__TASK STATEMENT__: Below this line are records; transcribe exactly the lines between the one holding "Viewport: 1300px width, 665px" and the one holding "Screen dimensions: 1297x658", inclusive, and omit the pictures.

__DATA TO PROCESS__:
# # #
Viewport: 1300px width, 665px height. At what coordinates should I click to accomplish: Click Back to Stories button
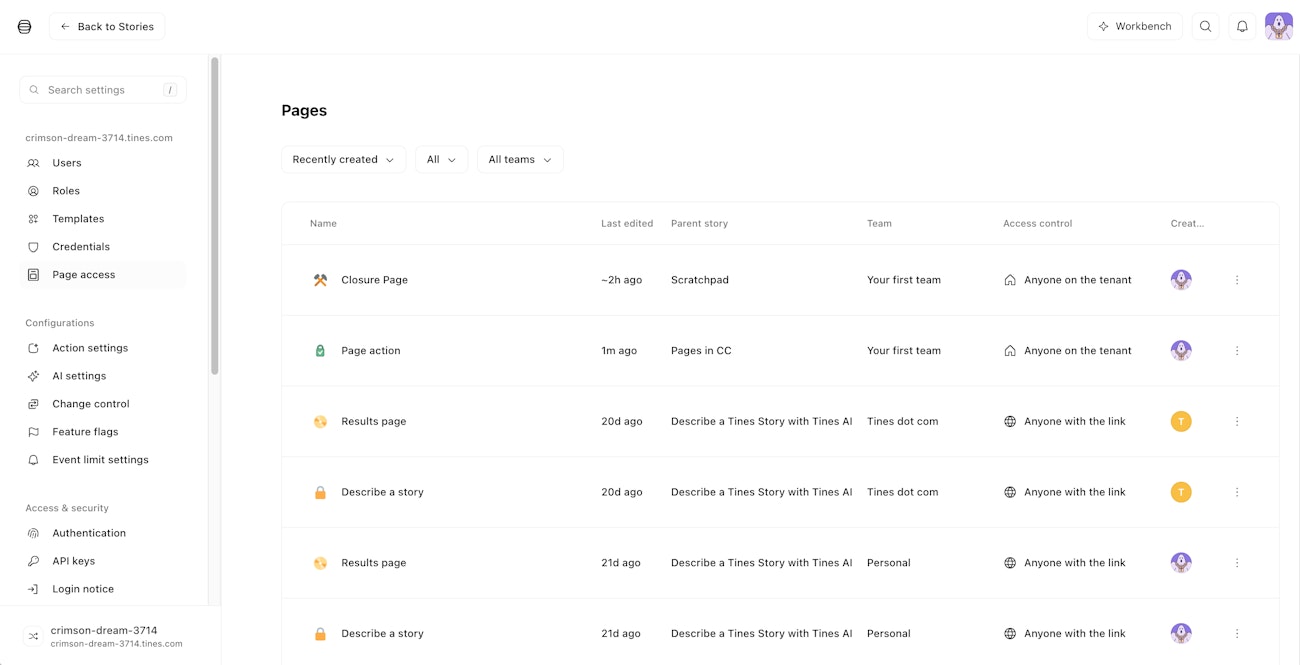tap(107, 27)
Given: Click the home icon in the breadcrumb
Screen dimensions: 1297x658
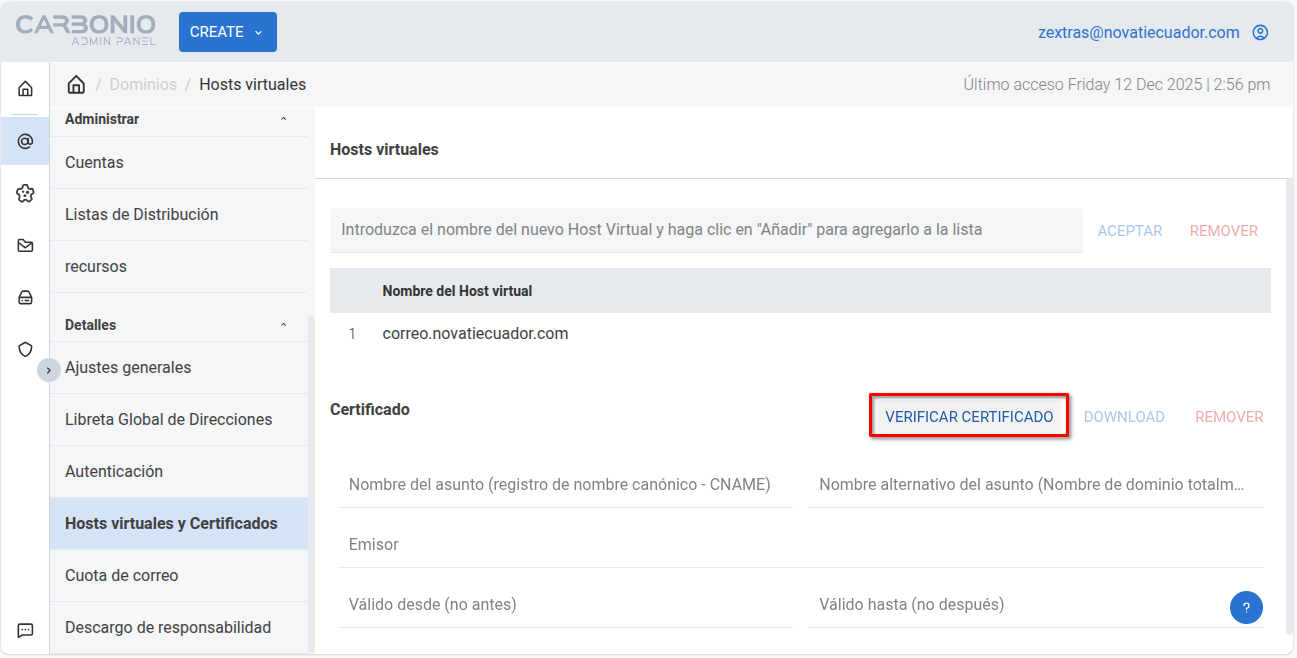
# # #
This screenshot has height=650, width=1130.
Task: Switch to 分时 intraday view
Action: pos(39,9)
# # #
__TASK OUTPUT__:
Viewport: 1300px width, 665px height. At what coordinates should I click to accomplish: Click Back to Stories button
tap(107, 27)
Given: Click the home icon in the breadcrumb
Screen dimensions: 1297x658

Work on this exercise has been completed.